A: Metrics are organized into groups for easier navigation. Key metrics to monitor:
Training/ group: - Training/loss: Training loss (can increase early - normal for RL) - Training/loss_test: Test loss on held-out buffer - Training/learning_rate: Current learning rate (decays over time)
RL/ group: - RL/avg_Q: Expected reward (should increase after initial drop) - RL/single_zone_reached: How far agent drives (% of track completed) - RL/gamma: Discount factor (typically 0.999 → 1.0) - RL/epsilon: Exploration rate (decays from 1.0 to ~0.03)
Race/ group: - Race/eval_race_time_robust: Best evaluation times (most important performance metric) - Race/explo_race_time_finished: Exploration run times (more variable, includes exploration)
Gradients/ group: - Gradients/norm_median: Median gradient norm after clipping (should be stable) - Gradients/norm_before_clip_max: Maximum gradient norm BEFORE clipping (watch for explosions >100) - Gradients/by_layer/: Per-layer gradient norms (useful for debugging)
Performance/ group: - Performance/transitions_learned_per_second: Training throughput - Performance/learner_percentage_training: % time spent training (should be high)
Buffer/ group: - Buffer/size: Current replay buffer size - Buffer/priorities_median: Median priority (if using prioritized replay)
IQN/ group (IQN-specific): - IQN/quantile_std_action_X: Standard deviation of quantile predictions per action (measures uncertainty)
Q: Why is my loss increasing?
A: In RL, loss increasing early in training is normal and expected! It means:
Agent is discovering the environment
Identifying inconsistencies in its value estimates
Learning is progressing correctly
Loss should stabilize or decrease after ~1-2M frames.
Q: My agent finishes the track but times aren’t improving
A: This is the “optimization phase” (after ~3-5M frames):
Progress is slower now
Agent is refining strategy details
Continue training for 10-20M more frames
Consider enabling shaped rewards for faster progress
Q: How are TensorBoard metrics organized?

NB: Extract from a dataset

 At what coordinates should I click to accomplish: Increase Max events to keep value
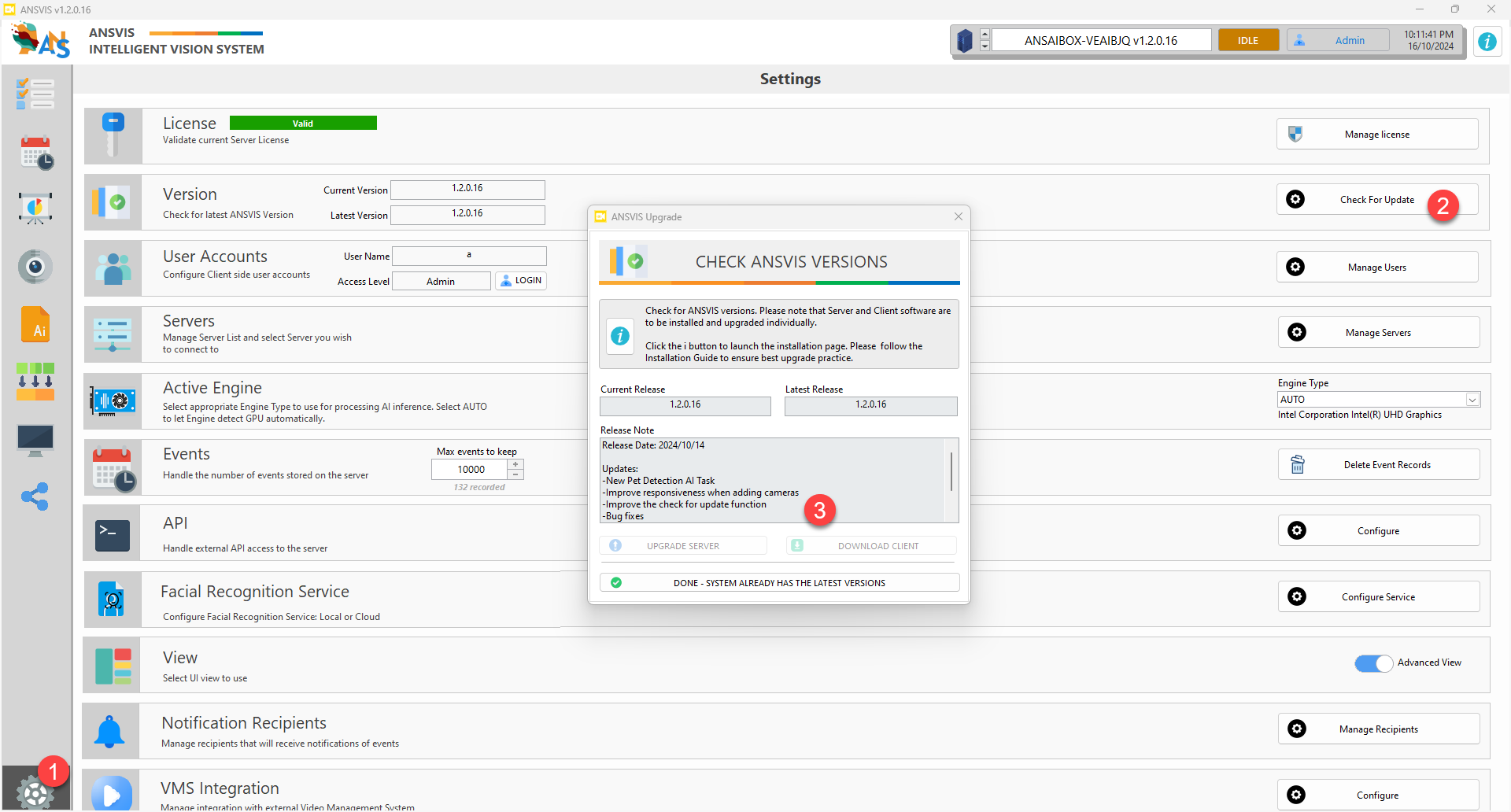[x=515, y=464]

A: All metrics are grouped into categories using prefixes. This makes navigation easier:
Training/ - Training process metrics:
- Training/loss - Training loss (can increase early - normal in RL)
- Training/loss_test - Test loss on held-out buffer
- Training/learning_rate - Current learning rate (decays according to schedule)
- Training/weight_decay - L2 regularization strength
- Training/batch_size - Batch size used for training
- Training/n_steps - N-step return horizon
- Training/train_on_batch_duration - Time per training batch
Gradients/ - Gradient monitoring (critical for stability):
- Gradients/norm_median, Gradients/norm_d9, Gradients/norm_max - Gradient norms AFTER clipping (should be stable, typically <30)
- Gradients/norm_before_clip_max - Watch this! Maximum gradient norm BEFORE clipping. Values >100 indicate gradient explosions. Should typically be <50.
- Gradients/by_layer/{layer_name}/L2_* - Per-layer gradient L2 norms (useful for debugging which layers have issues)
- Gradients/by_layer/{layer_name}/Linf_* - Per-layer gradient max norms
RL/ - Reinforcement learning hyperparameters and metrics:
- RL/avg_Q - Expected future reward (key learning indicator, should increase after initial drop)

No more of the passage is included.